_What is required_
A faithful, complete copy of the entries is the sole expected answer.

_Given entries_

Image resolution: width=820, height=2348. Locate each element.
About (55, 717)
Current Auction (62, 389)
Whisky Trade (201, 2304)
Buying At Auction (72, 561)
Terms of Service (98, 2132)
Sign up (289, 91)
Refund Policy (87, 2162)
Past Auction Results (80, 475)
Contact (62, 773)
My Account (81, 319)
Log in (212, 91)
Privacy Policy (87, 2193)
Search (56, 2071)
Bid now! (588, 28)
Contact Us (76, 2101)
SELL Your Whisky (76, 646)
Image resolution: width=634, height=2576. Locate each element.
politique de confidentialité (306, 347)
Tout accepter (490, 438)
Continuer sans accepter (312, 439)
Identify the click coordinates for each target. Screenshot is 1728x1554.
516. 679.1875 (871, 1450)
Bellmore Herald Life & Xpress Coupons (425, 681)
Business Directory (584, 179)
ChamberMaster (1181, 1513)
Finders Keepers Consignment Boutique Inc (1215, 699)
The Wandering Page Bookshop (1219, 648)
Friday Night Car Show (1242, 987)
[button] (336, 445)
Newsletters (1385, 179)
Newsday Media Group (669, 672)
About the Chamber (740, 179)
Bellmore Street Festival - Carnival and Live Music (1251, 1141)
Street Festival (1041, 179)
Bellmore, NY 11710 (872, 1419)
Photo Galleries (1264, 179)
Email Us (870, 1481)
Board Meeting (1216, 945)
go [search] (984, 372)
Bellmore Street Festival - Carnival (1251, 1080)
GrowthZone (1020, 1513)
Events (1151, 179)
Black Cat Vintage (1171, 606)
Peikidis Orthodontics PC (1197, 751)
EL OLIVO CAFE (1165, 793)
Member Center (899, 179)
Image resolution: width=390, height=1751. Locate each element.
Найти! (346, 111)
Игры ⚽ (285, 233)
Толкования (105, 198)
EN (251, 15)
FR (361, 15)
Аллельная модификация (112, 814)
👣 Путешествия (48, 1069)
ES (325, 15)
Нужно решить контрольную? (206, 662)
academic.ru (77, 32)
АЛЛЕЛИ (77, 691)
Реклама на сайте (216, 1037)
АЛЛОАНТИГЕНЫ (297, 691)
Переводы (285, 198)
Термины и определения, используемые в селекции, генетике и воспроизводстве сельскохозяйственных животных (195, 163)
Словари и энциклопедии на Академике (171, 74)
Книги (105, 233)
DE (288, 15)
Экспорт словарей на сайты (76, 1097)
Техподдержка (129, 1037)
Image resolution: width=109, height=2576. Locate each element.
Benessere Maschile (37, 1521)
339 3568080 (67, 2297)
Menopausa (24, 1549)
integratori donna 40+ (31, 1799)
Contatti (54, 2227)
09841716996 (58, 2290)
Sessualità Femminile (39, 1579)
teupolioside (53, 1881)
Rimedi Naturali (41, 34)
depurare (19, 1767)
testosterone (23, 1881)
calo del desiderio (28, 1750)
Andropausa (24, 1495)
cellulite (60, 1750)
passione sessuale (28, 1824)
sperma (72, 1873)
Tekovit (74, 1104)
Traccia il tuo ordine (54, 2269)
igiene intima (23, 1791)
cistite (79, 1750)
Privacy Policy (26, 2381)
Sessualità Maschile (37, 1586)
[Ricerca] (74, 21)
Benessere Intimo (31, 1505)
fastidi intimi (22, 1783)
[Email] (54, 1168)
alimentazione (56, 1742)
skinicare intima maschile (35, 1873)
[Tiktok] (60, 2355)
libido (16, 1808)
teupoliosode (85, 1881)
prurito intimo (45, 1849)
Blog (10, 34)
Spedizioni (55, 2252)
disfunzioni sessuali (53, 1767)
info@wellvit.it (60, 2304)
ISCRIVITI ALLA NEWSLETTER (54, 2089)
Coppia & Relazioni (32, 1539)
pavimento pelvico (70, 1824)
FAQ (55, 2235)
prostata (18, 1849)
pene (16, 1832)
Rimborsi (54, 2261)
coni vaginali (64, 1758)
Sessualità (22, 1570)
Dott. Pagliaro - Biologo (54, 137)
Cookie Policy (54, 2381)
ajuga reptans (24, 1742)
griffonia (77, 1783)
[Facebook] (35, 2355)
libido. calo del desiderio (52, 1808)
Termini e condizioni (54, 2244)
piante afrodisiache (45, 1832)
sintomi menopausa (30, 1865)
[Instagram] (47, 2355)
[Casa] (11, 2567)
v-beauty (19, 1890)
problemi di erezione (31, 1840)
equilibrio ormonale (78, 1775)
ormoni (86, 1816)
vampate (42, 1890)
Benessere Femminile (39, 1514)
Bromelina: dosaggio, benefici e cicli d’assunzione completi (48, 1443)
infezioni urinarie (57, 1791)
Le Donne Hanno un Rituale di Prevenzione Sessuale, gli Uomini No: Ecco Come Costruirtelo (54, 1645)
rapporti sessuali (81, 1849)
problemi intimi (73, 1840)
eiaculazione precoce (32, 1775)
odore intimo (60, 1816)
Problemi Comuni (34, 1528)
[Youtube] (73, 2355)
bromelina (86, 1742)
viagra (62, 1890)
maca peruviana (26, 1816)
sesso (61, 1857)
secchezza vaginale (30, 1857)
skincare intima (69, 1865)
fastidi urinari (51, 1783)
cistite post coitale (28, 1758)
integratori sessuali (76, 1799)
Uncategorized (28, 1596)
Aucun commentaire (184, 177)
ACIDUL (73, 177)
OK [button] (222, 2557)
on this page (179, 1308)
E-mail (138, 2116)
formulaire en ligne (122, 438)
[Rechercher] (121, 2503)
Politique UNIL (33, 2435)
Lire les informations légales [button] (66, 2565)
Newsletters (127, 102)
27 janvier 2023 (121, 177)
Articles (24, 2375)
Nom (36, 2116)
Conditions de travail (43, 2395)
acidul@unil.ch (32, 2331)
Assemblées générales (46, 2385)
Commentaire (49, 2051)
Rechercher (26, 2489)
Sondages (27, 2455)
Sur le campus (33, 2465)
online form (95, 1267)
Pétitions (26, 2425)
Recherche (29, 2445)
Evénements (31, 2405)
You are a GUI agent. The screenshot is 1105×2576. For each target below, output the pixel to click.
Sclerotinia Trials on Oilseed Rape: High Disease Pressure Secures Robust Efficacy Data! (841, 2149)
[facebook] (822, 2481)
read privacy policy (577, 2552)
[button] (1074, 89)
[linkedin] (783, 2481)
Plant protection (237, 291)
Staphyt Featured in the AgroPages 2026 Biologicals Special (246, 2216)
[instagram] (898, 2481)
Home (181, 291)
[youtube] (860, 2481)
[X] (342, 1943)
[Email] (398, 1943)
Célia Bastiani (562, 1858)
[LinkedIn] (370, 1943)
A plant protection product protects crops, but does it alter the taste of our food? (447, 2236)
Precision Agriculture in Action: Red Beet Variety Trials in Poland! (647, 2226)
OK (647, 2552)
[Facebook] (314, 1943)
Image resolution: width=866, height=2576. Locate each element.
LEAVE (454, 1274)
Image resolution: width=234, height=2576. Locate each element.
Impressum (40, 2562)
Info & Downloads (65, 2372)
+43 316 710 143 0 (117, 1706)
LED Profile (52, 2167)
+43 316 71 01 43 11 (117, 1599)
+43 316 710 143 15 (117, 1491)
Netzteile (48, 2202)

_Exercise answer_
Image resolution: width=820, height=2348. Locate each element.
About (55, 717)
Current Auction (62, 389)
Whisky Trade (201, 2304)
Buying At Auction (72, 561)
Terms of Service (98, 2132)
Sign up (289, 91)
Refund Policy (87, 2162)
Past Auction Results (80, 475)
Contact (62, 773)
My Account (81, 319)
Log in (212, 91)
Privacy Policy (87, 2193)
Search (56, 2071)
Bid now! (588, 28)
Contact Us (76, 2101)
SELL Your Whisky (76, 646)
Image resolution: width=634, height=2576. Locate each element.
politique de confidentialité (306, 347)
Tout accepter (490, 438)
Continuer sans accepter (312, 439)
Identify the click coordinates for each target. Screenshot is 1728x1554.
516. 679.1875 (871, 1450)
Bellmore Herald Life & Xpress Coupons (425, 681)
Business Directory (584, 179)
ChamberMaster (1181, 1513)
Finders Keepers Consignment Boutique Inc (1215, 699)
The Wandering Page Bookshop (1219, 648)
Friday Night Car Show (1242, 987)
[button] (336, 445)
Newsletters (1385, 179)
Newsday Media Group (669, 672)
About the Chamber (740, 179)
Bellmore Street Festival - Carnival and Live Music (1251, 1141)
Street Festival (1041, 179)
Bellmore, NY 11710 (872, 1419)
Photo Galleries (1264, 179)
Email Us (870, 1481)
Board Meeting (1216, 945)
go [search] (984, 372)
Bellmore Street Festival - Carnival (1251, 1080)
GrowthZone (1020, 1513)
Events (1151, 179)
Black Cat Vintage (1171, 606)
Peikidis Orthodontics PC (1197, 751)
EL OLIVO CAFE (1165, 793)
Member Center (899, 179)
Image resolution: width=390, height=1751. Locate each element.
Найти! (346, 111)
Игры ⚽ (285, 233)
Толкования (105, 198)
EN (251, 15)
FR (361, 15)
Аллельная модификация (112, 814)
👣 Путешествия (48, 1069)
ES (325, 15)
Нужно решить контрольную? (206, 662)
academic.ru (77, 32)
АЛЛЕЛИ (77, 691)
Реклама на сайте (216, 1037)
АЛЛОАНТИГЕНЫ (297, 691)
Переводы (285, 198)
Термины и определения, используемые в селекции, генетике и воспроизводстве сельскохозяйственных животных (195, 163)
Словари и энциклопедии на Академике (171, 74)
Книги (105, 233)
DE (288, 15)
Экспорт словарей на сайты (76, 1097)
Техподдержка (129, 1037)
Image resolution: width=109, height=2576. Locate each element.
Benessere Maschile (37, 1521)
339 3568080 (67, 2297)
Menopausa (24, 1549)
integratori donna 40+ (31, 1799)
Contatti (54, 2227)
09841716996 (58, 2290)
Sessualità Femminile (39, 1579)
teupolioside (53, 1881)
Rimedi Naturali (41, 34)
depurare (19, 1767)
testosterone (23, 1881)
calo del desiderio (28, 1750)
Andropausa (24, 1495)
cellulite (60, 1750)
passione sessuale (28, 1824)
sperma (72, 1873)
Tekovit (74, 1104)
Traccia il tuo ordine (54, 2269)
igiene intima (23, 1791)
cistite (79, 1750)
Privacy Policy (26, 2381)
Sessualità Maschile (37, 1586)
[Ricerca] (74, 21)
Benessere Intimo (31, 1505)
fastidi intimi (22, 1783)
[Email] (54, 1168)
alimentazione (56, 1742)
skinicare intima maschile (35, 1873)
[Tiktok] (60, 2355)
libido (16, 1808)
teupoliosode (85, 1881)
prurito intimo (45, 1849)
Blog (10, 34)
Spedizioni (55, 2252)
disfunzioni sessuali (53, 1767)
info@wellvit.it (60, 2304)
ISCRIVITI ALLA NEWSLETTER (54, 2089)
Coppia & Relazioni (32, 1539)
pavimento pelvico (70, 1824)
FAQ (55, 2235)
prostata (18, 1849)
pene (16, 1832)
Rimborsi (54, 2261)
coni vaginali (64, 1758)
Sessualità (22, 1570)
Dott. Pagliaro - Biologo (54, 137)
Cookie Policy (54, 2381)
ajuga reptans (24, 1742)
griffonia (77, 1783)
[Facebook] (35, 2355)
libido. calo del desiderio (52, 1808)
Termini e condizioni (54, 2244)
piante afrodisiache (45, 1832)
sintomi menopausa (30, 1865)
[Instagram] (47, 2355)
[Casa] (11, 2567)
v-beauty (19, 1890)
problemi di erezione (31, 1840)
equilibrio ormonale (78, 1775)
ormoni (86, 1816)
vampate (42, 1890)
Benessere Femminile (39, 1514)
Bromelina: dosaggio, benefici e cicli d’assunzione completi (48, 1443)
infezioni urinarie (57, 1791)
Le Donne Hanno un Rituale di Prevenzione Sessuale, gli Uomini No: Ecco Come Costruirtelo (54, 1645)
rapporti sessuali (81, 1849)
problemi intimi (73, 1840)
eiaculazione precoce (32, 1775)
odore intimo (60, 1816)
Problemi Comuni (34, 1528)
[Youtube] (73, 2355)
bromelina (86, 1742)
viagra (62, 1890)
maca peruviana (26, 1816)
sesso (61, 1857)
secchezza vaginale (30, 1857)
skincare intima (69, 1865)
fastidi urinari (51, 1783)
cistite post coitale (28, 1758)
integratori sessuali (76, 1799)
Uncategorized (28, 1596)
Aucun commentaire (184, 177)
ACIDUL (73, 177)
OK [button] (222, 2557)
on this page (179, 1308)
E-mail (138, 2116)
formulaire en ligne (122, 438)
[Rechercher] (121, 2503)
Politique UNIL (33, 2435)
Lire les informations légales [button] (66, 2565)
Newsletters (127, 102)
27 janvier 2023 (121, 177)
Articles (24, 2375)
Nom (36, 2116)
Conditions de travail (43, 2395)
acidul@unil.ch (32, 2331)
Assemblées générales (46, 2385)
Commentaire (49, 2051)
Rechercher (26, 2489)
Sondages (27, 2455)
Sur le campus (33, 2465)
online form (95, 1267)
Pétitions (26, 2425)
Recherche (29, 2445)
Evénements (31, 2405)
You are a GUI agent. The screenshot is 1105×2576. For each target below, output the pixel to click.
Sclerotinia Trials on Oilseed Rape: High Disease Pressure Secures Robust Efficacy Data! (841, 2149)
[facebook] (822, 2481)
read privacy policy (577, 2552)
[button] (1074, 89)
[linkedin] (783, 2481)
Plant protection (237, 291)
Staphyt Featured in the AgroPages 2026 Biologicals Special (246, 2216)
[instagram] (898, 2481)
Home (181, 291)
[youtube] (860, 2481)
[X] (342, 1943)
[Email] (398, 1943)
Célia Bastiani (562, 1858)
[LinkedIn] (370, 1943)
A plant protection product protects crops, but does it alter the taste of our food? (447, 2236)
Precision Agriculture in Action: Red Beet Variety Trials in Poland! (647, 2226)
OK (647, 2552)
[Facebook] (314, 1943)
Image resolution: width=866, height=2576. Locate each element.
LEAVE (454, 1274)
Image resolution: width=234, height=2576. Locate each element.
Impressum (40, 2562)
Info & Downloads (65, 2372)
+43 316 710 143 0 (117, 1706)
LED Profile (52, 2167)
+43 316 71 01 43 11 (117, 1599)
+43 316 710 143 15 (117, 1491)
Netzteile (48, 2202)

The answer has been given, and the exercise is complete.